Convert the material from the line containing "Where should I" through the end, inclusive, into a JSON list of strings with one string per line, leaving out blank lines and pictures.

----

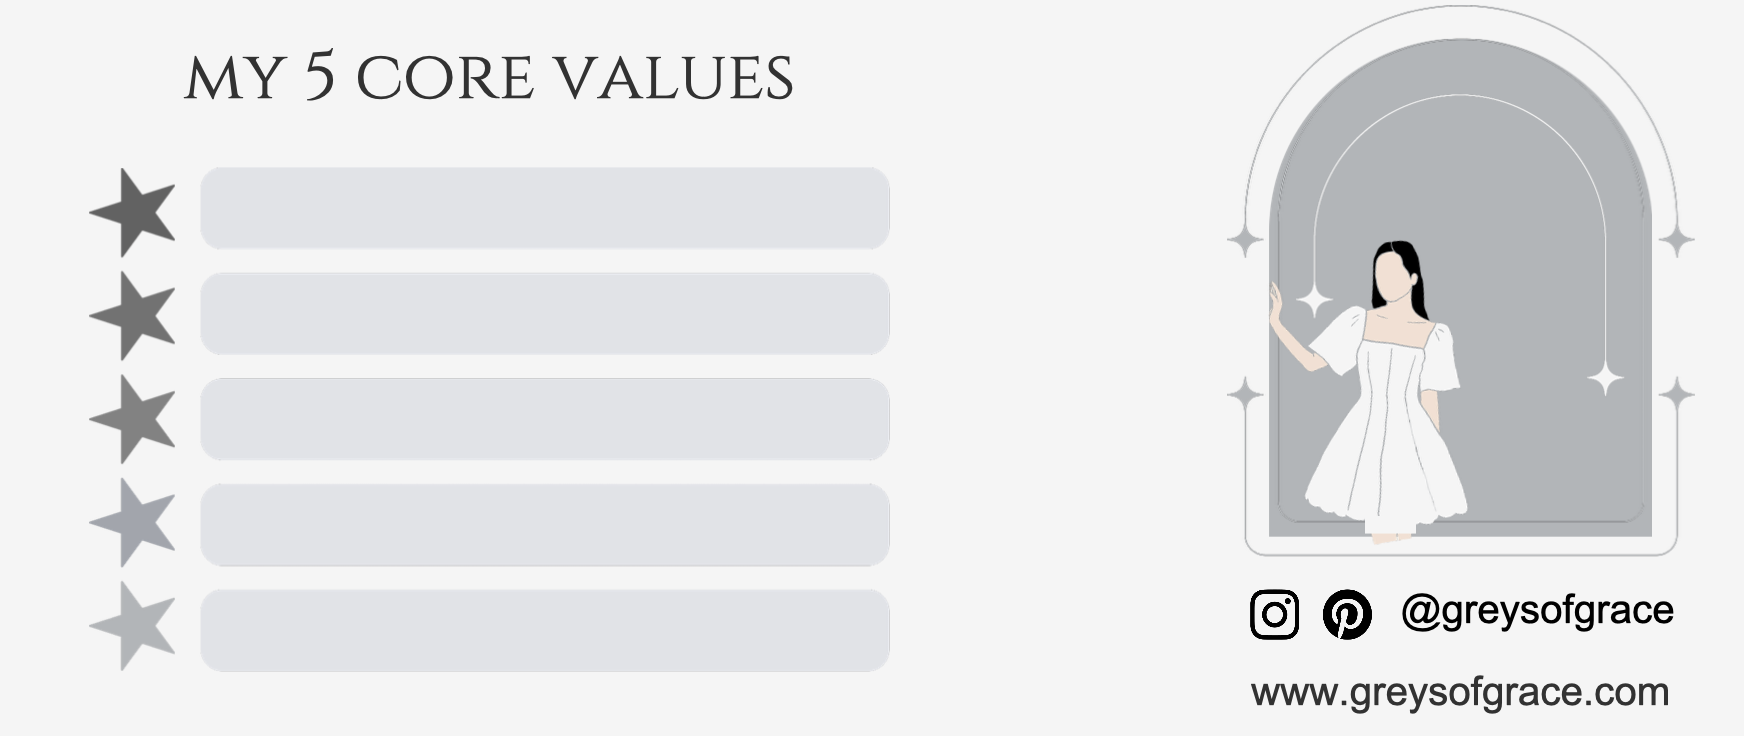Select the third star icon
1744x736 pixels.
point(133,419)
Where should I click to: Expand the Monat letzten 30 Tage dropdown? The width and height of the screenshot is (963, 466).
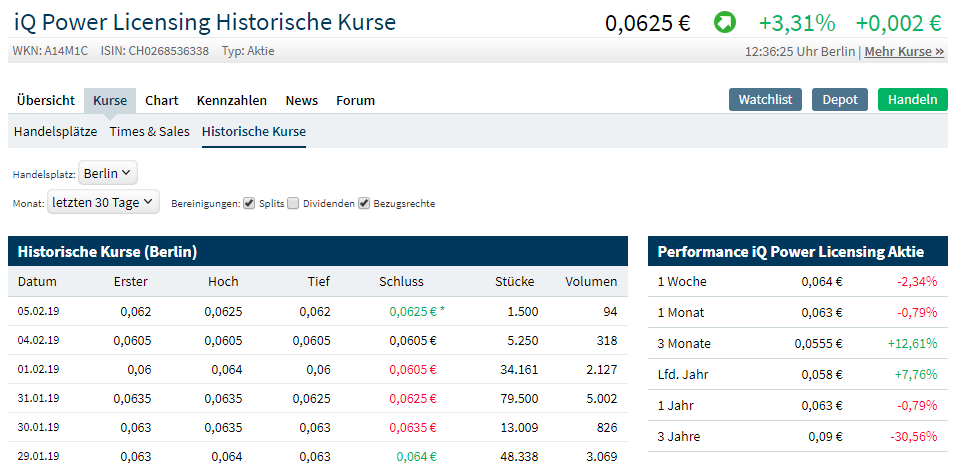coord(103,202)
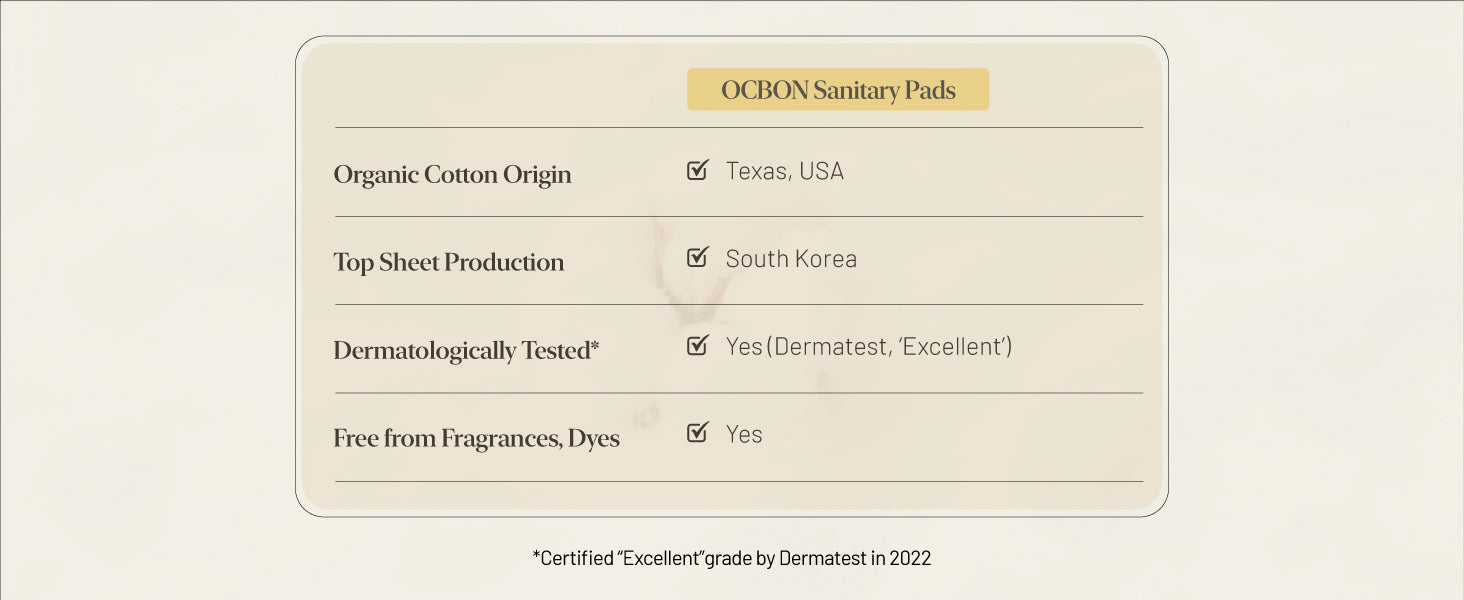Click the South Korea value text

click(x=791, y=259)
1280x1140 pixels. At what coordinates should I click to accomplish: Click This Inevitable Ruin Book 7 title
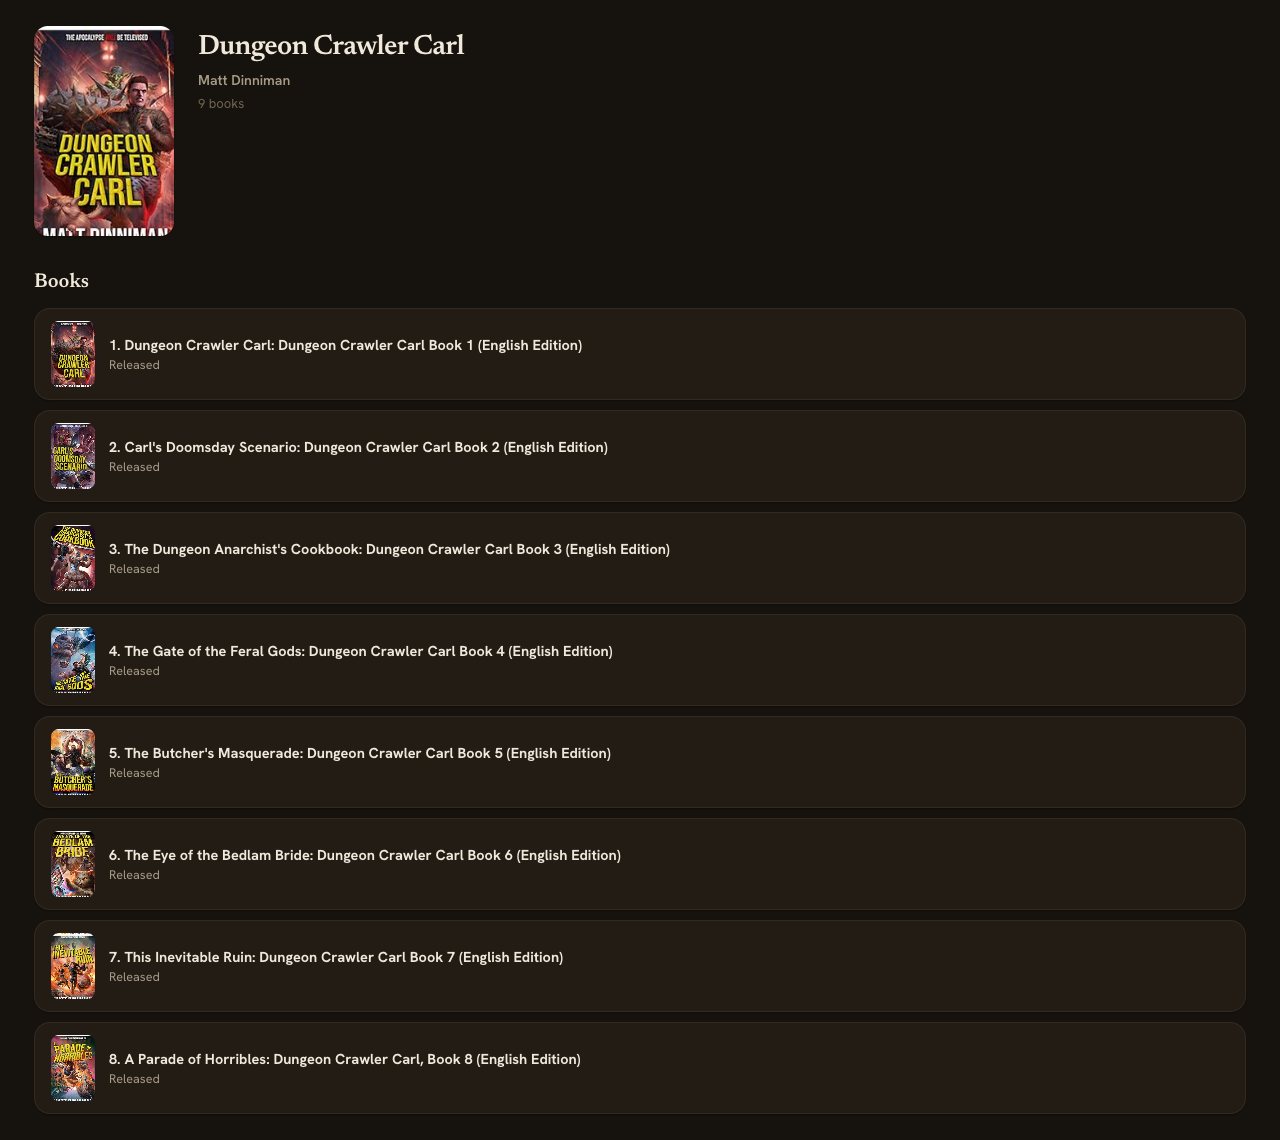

----

→ Output of the exercise:
[
  "Where should I click to: Expand the Monat letzten 30 Tage dropdown? The width and height of the screenshot is (963, 466).",
  "coord(103,202)",
  "Click the South Korea value text",
  "click(x=791, y=259)",
  "1280x1140 pixels. At what coordinates should I click to accomplish: Click This Inevitable Ruin Book 7 title"
]